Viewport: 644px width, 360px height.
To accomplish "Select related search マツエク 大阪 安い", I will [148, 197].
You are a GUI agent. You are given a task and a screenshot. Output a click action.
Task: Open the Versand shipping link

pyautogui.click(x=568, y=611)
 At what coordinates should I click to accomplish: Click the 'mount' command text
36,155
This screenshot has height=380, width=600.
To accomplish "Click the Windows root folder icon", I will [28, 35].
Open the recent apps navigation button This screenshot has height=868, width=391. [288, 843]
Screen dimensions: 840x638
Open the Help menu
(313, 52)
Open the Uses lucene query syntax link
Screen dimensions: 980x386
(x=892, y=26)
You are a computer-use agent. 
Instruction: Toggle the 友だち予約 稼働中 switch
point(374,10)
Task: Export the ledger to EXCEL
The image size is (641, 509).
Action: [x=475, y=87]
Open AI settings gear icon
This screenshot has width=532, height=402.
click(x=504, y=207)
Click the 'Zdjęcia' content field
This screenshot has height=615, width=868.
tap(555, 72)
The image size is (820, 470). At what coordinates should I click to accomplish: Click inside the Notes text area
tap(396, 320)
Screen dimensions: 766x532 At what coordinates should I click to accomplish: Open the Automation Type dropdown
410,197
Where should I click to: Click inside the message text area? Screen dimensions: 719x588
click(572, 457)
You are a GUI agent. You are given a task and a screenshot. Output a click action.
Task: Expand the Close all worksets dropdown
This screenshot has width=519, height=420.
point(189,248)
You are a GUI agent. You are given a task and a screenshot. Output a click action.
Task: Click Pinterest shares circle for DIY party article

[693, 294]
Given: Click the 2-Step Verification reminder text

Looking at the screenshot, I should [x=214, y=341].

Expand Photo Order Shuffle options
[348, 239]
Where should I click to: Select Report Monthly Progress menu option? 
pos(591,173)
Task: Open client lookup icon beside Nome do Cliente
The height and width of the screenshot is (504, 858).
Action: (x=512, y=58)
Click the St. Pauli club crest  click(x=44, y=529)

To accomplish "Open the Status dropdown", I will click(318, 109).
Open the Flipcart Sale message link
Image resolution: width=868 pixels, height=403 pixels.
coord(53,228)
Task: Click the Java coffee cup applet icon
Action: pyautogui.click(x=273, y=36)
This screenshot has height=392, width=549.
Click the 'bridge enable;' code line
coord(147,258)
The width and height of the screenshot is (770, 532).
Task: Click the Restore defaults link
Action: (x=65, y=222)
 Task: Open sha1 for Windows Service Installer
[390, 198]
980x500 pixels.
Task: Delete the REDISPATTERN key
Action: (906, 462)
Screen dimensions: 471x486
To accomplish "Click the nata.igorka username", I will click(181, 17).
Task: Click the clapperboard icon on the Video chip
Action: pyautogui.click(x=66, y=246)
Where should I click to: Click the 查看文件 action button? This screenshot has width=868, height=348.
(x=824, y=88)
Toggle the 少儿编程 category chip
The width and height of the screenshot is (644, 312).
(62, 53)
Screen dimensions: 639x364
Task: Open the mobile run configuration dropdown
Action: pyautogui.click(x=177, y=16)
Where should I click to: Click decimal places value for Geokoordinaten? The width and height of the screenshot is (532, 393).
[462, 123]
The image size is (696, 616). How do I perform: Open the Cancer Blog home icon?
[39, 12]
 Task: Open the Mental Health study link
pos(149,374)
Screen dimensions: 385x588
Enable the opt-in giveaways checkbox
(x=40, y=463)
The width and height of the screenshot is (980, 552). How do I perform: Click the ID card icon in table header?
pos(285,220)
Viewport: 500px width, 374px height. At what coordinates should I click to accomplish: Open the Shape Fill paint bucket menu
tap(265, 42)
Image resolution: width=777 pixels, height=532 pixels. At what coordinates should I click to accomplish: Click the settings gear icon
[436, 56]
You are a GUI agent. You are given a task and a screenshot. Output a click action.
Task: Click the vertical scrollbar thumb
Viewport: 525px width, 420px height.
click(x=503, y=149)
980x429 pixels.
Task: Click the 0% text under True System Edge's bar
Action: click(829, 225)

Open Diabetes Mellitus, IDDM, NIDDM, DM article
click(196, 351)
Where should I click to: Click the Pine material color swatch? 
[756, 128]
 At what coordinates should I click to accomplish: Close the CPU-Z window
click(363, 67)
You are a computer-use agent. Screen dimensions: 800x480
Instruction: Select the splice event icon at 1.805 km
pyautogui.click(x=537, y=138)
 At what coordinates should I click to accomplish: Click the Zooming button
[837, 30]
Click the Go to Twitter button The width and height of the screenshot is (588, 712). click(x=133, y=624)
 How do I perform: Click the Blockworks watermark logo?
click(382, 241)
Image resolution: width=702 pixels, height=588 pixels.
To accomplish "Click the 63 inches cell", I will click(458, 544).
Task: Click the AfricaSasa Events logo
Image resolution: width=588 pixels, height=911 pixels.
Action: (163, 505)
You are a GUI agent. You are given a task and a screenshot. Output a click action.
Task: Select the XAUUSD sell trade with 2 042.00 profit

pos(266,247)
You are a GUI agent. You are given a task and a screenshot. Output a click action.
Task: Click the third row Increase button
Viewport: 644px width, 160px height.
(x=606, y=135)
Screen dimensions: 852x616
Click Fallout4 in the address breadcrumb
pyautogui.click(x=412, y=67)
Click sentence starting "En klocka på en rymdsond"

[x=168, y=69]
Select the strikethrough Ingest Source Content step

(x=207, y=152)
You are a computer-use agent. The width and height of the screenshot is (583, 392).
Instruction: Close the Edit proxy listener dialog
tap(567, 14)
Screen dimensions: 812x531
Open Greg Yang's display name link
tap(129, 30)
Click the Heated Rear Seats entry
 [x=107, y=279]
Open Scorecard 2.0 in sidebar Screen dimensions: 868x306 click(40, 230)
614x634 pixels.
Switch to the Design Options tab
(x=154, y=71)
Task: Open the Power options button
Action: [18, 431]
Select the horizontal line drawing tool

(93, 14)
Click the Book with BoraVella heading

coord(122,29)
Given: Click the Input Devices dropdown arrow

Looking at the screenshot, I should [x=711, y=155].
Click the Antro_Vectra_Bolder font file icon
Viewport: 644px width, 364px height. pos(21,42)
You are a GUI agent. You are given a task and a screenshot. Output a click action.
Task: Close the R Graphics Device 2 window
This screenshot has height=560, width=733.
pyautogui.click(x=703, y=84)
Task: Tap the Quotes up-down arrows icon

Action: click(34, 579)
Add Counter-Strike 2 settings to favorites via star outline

§ **Description of the task**
Could you print, word for word, the line containing "Task: Close the R Graphics Device 2 window" and every line after it through the end of the records, and nothing else?

§ **Output of the exercise**
Task: Close the R Graphics Device 2 window
This screenshot has height=560, width=733.
pyautogui.click(x=703, y=84)
Task: Tap the Quotes up-down arrows icon

Action: click(34, 579)
Add Counter-Strike 2 settings to favorites via star outline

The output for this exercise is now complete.